Ach ja, die Frage des Tages:  Welcher Schizirkus ist das?

Erster Preis: Lobende Erwähnung im nächsten Blog. Keine weiteren Preise.

Hier noch ein paar Impressionen:



Tageskilometer: 30

Dem Wind entgegen.

Von St. Michael sind wir heute über St. Margareten ins Thomatal gefahren. Das ist nicht wirklich der Mur entlang, aber eine interessante Möglichkeit Tamsweg zu umgehen. Und in Tamsweg waren wir ja gestern schon. 

Man kommt kurz vor Ramingstein wieder an die Mur zurück und hat einen steilen Anstieg und eine lange Abfahrt mit Alpenpanorama hinter sich.

Das Wetter war heute wieder überwiegend gut zu uns.  -1° morgens, 10 ° um 10 Uhr und nachmittags über 15 °. Da kann man sich nicht wirklich beklagen.   

Nur das mit dem Wind das ist nicht so gut: gestern sind wir im Lungau Becken nach Westen gefahren und hatten Gegenwind, heute sind wir im Murtal nach Osten gefahren und hatten auch wieder Gegenwind, und zwar ziemlich heftigen Gegenwind. 

Heute sind wir doch noch am Kreischberg vorbeigekommen:

Das mit dem Rätsel von Gestern das war war von St. Margareten aus der Blick zum Katschberg.

Mittagspause haben wir in Murau gemacht.

Unser Quartier haben wir heute in Scheifling bezogen und uns gut mit den Wirtsleuten unterhalten.

Tageskilometer: 74    Gesamt: 104

Meckern … auf hohem Niveau

Es war heute Vormittag nur ein wenig zu kalt. (Das war das meckern) 

Aber ansonsten war alles einfach perfekt. (Das ist das hohe Niveau)

Wie ihr ein Stück später erkennen könnt gilt das aber nur für den Vormittag.

Wolkenloser Himmel, nur wenig bergauf und bergab, nette Gesellschaft, …

Inzwischen ist der Himmel bewölkt und es regnet ein bisschen. Meine​ Android Wettervorhersage spricht noch immer von 10% Regenwahrscheinlichkeit …

Zur Qualität des Radweges

Bis Judenburg waren wir uns sicher, das ist ein 1A Radweg. Gut beschildert, eine begeisternde Routenführung, eben 1A.

Von Judenburg bis Leoben ist die Beschilderung noch immer gut, das war es dann aber auch. Die Route führt jetzt parallel zur Bundesstraße bzw. direkt auf den Landes- oder Bezirksstraßen. Auf diesen Straßen fahren zwar nur wenige Autos die aber mit sehr hoher Geschwindigkeit.  Kritische Zeitgenossen würden sagen: Den Lokalpolitikern hier geht der Radweg ziemlich am Arsch vorbei.

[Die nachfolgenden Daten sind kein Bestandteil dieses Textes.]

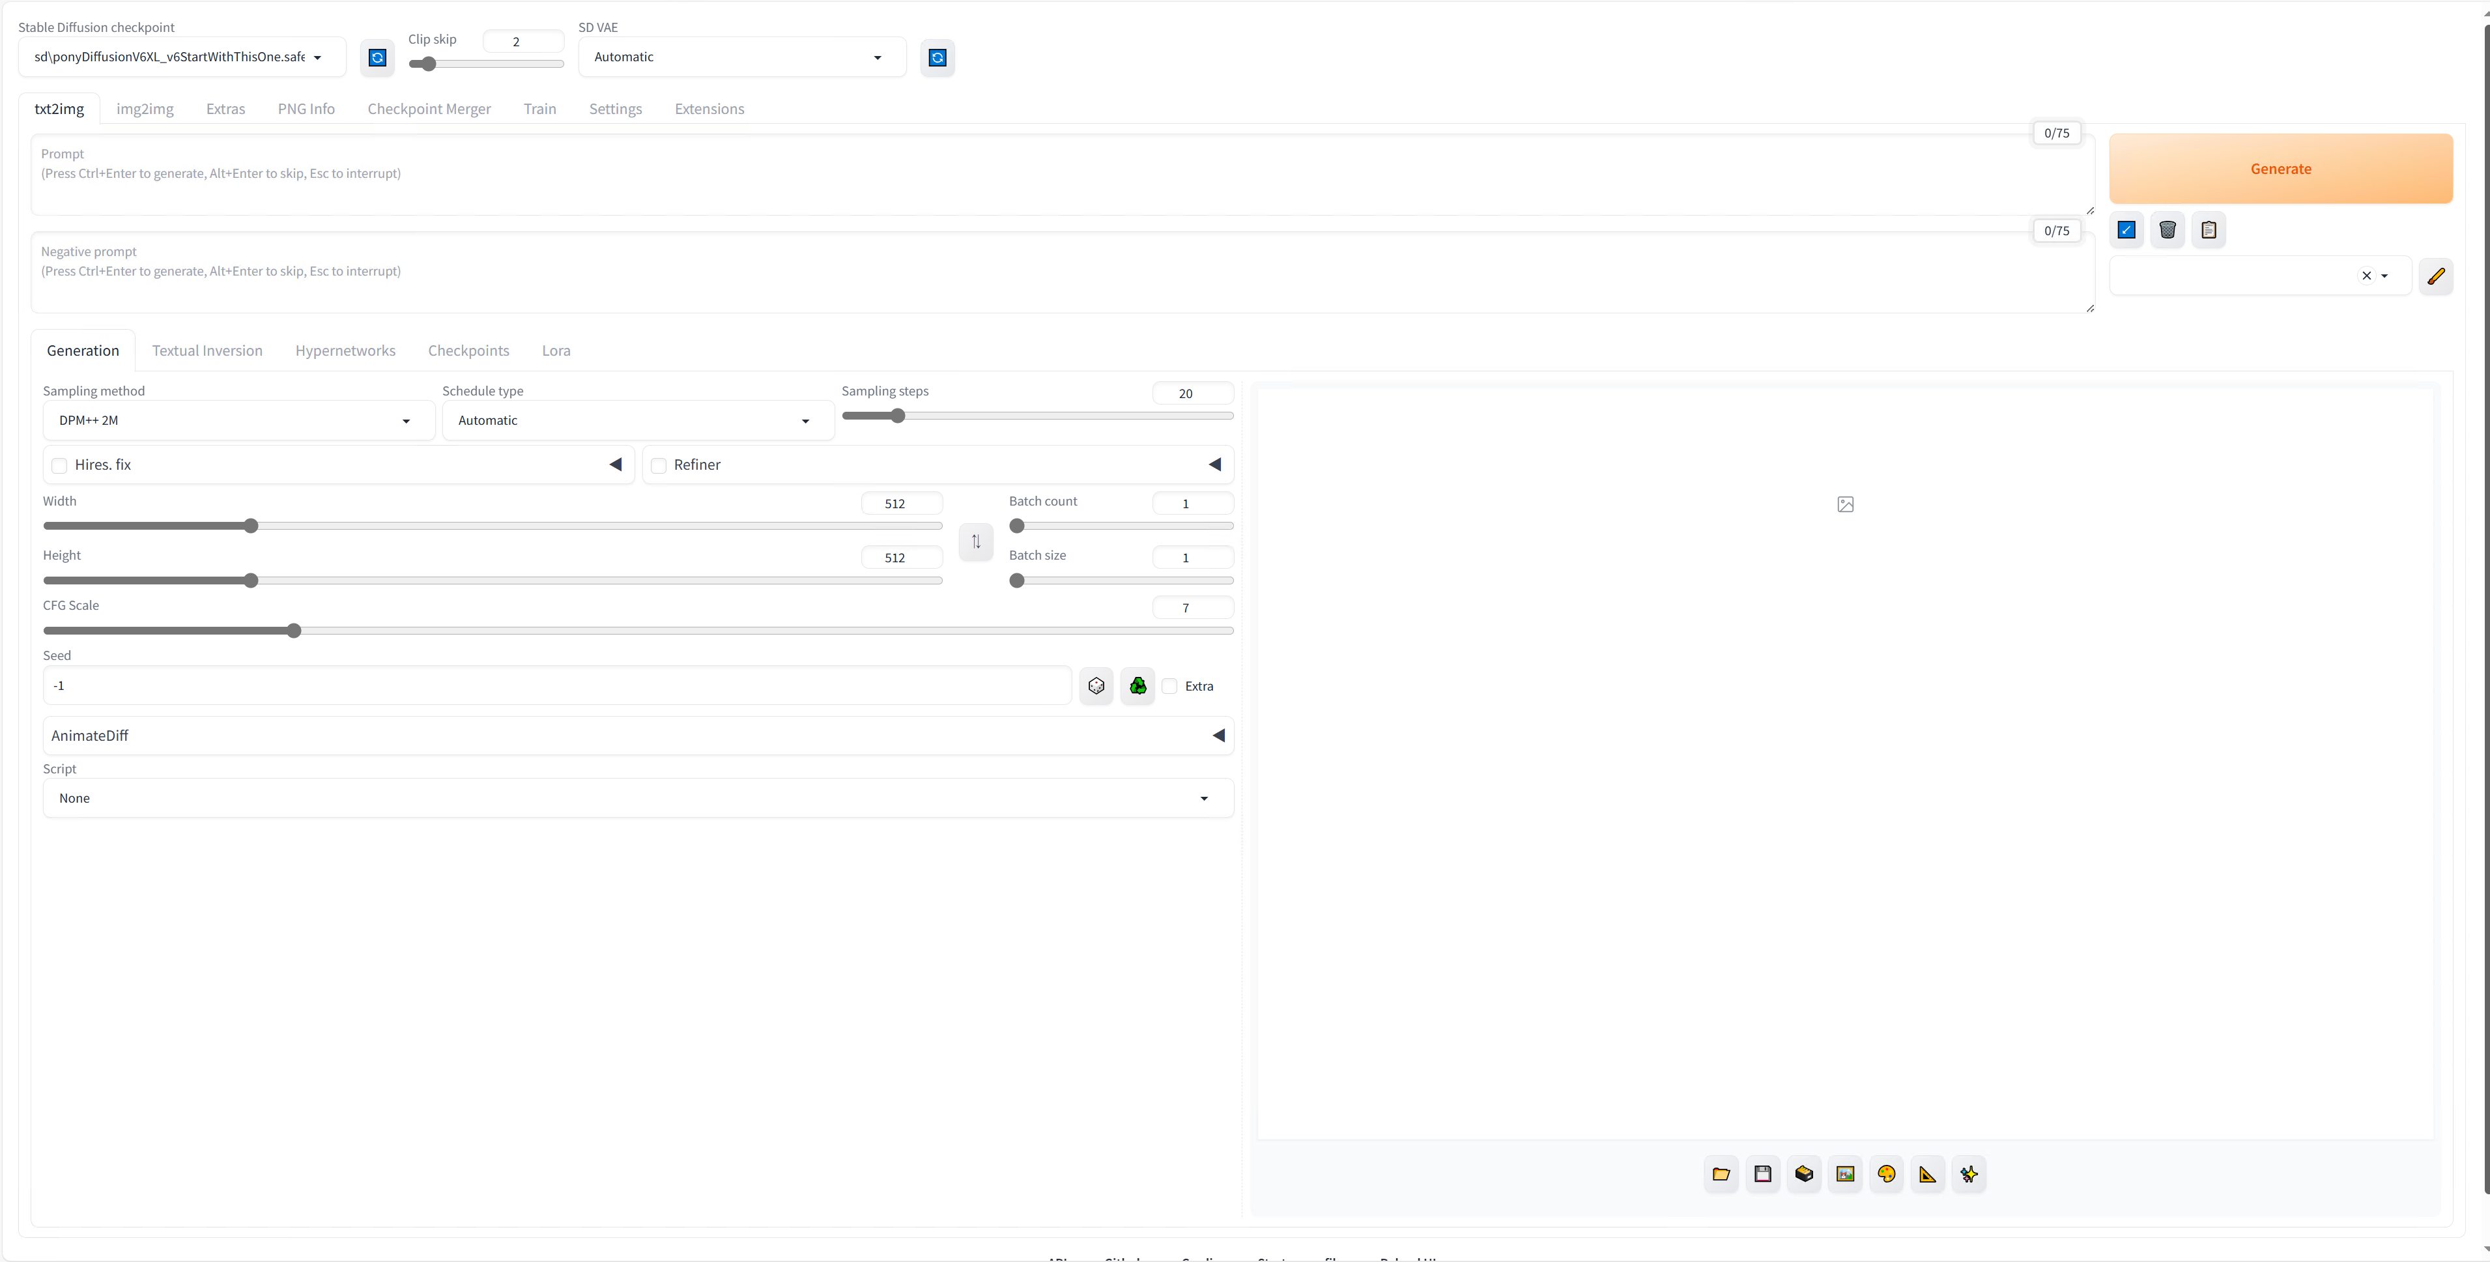Viewport: 2490px width, 1262px height.
Task: Click the clipboard styles apply icon
Action: [2209, 230]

Diese Aufnahme stammt auch aus einem St. Michael (Autobahnkreuz Nähe Leoben)

Wir konnten heute einige Weisheiten der steirischen Wirtshauskultur für euch festhalten:

Jetzt noch ein wenig Landschaft und Technik:

Hier seht ihr uns beim bloggen:

Tageskilometer: 85    Gesamt: 189

Vom Schwammerlturm zu den Uhrtürmen. 

Hier noch ein kleiner Nachtrag zum gestrigen Blog: Wir hatten gestern guten Rückenwind. Der erfreut einen aber bei weitem nicht so wie einen der Gegenwind stört. Und so haben wir vergessen den Rückenwind zu erwähnen.

Nun zum heutigen Titel:

In Leoben gibt es den Schwammerlturm.

in Bruck an der Mur den Uhrturm am Burghügel

und den Grazer Uhrturm auf dem Schlossberg kennt ja wohl jeder.

Von Leoben bis Graz sind es noch einmal circa 85 km. Also kein Problem unseren Zug um 20:30 zu erreichen. Die Streckenführung war heute wieder gut bis sehr gut. Mäßig bergauf und bergab, nur selten neben Landstraßen und es gab heute ausreichend geöffnete Gasthäuser. 

Es war den ganzen Tag schwer bewölkt, bis zum Mittagessen sind wir aber ohne Regen durchgekommen, nach dem Mittagessen in Frohnleiten hat uns dann aber der Regen erwischt. Und das obwohl wir im Gasthaus zur Sonne eingekehrt sind.

Es war kein besonders schlimmer Regen, aber auf diesem Teilstück gibt es Schotterwege und Peter hat keine Kotflügel … und das nervt dann nicht nur den Peter sondern auch den Christian – wenn er hinter dem Peter nachfährt.  (… aber warum macht er das denn auch…)

 

Die Radwegschilder sind in Graz natürlich wieder anders als im Rest der Steiermark. (und sowieso anders als im Lungau.)

Grazer Beschilderung

Obersteirische Beschilderung

Lungauer Beschilderungt

Unsere Runde in Graz endete beim Uhrturm am Schlossberg.   

Und bei einer Pizza im Grazer Bermudadreieck.

Unser Railjet rollt inzwischen in Richtung Wien und wir freuen uns auf die letzten 11 Kilometer mit dem Fahrrad in Wien.

Also nochmals liebe Grüße von Christian, Peter und Gerhard.